11-06-2012, 06:30 PM
I have the Masamoto VG 210MM Gyuto...it was my first jKnife. I've been pleased with it for about 3 years now...I have picked up some higher-end knives since then, but still reach for the Masamoto sometimes (mostly when I feel like using a western handle).

11-06-2012, 08:58 PM
If I were you I'd get a good gyuto before you think about a nakiri

11-07-2012, 04:49 AM
Hi Thirsty,
I've used a Furi santoku SS for years and have always rinsed and dried between tasks.
After reading forums like this I recently purchased a cheap Nakiri carbon steel, there is a learning curve but as a home cook that's not a problem time wise.
As for care, no problems as I still rinse and dry between tasks. Be carefull of the steel type, it can get a smell on onions etc from the carbon. Someone else can advise better but I'm happy with mine as a starter.

This DAMN FORUM is also responsible for me buying a Honesuki a few weeks ago and now I find I need a Deba also!!
So, get a Gyuto and turn off you internet or you're heading for big trouble.

Good luck, arny.

11-07-2012, 12:03 PM
Some pictures the blade looks shiny and others rather blackened. It is tough not having a high end shop to visit to give visual inspection, I am looking for performance first, but aesthetics are nice as well.

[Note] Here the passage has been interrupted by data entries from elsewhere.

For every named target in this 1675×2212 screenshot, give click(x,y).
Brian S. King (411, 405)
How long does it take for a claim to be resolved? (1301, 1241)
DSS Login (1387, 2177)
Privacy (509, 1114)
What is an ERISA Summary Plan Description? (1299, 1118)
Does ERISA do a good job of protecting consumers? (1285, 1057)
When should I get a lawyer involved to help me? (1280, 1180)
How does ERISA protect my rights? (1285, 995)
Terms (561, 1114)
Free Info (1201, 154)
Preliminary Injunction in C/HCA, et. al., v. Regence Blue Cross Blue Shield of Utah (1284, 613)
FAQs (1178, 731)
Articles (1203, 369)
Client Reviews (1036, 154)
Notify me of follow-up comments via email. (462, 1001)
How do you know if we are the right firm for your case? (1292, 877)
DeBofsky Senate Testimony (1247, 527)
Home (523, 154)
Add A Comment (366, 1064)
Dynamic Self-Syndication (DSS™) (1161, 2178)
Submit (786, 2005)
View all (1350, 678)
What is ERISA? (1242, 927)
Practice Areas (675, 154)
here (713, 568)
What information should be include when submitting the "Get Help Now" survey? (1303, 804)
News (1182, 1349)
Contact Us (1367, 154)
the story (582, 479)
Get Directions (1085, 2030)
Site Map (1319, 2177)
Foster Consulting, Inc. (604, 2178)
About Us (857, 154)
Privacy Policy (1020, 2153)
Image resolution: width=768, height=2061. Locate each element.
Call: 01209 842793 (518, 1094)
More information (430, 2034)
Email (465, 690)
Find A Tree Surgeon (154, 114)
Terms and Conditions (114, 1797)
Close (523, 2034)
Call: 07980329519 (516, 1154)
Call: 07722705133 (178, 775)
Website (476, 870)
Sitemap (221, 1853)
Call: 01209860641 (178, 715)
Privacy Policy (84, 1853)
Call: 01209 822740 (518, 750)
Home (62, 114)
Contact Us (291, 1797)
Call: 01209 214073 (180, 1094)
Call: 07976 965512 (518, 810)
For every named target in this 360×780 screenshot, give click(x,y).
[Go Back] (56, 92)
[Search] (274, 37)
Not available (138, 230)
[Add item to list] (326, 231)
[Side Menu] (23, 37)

The blackened finish is called kurouchi, the scale from the forging is left on some knives rather than taking them through a final finishing stage which can save you money. It kind of gives the knife a rustic finish and also keeps that part of the blade from being very reactive. Some knives with this finish also seem to do better with food release.

If you are willing to (always) deal with the responsibility, carbon can be very rewarding.

Also, not sure which Moritaka is which, but some have a very bad reputation for overgrinds which would be very frustrating.

I would agree that having a shop where you can check these out would be the way to go, where are you located?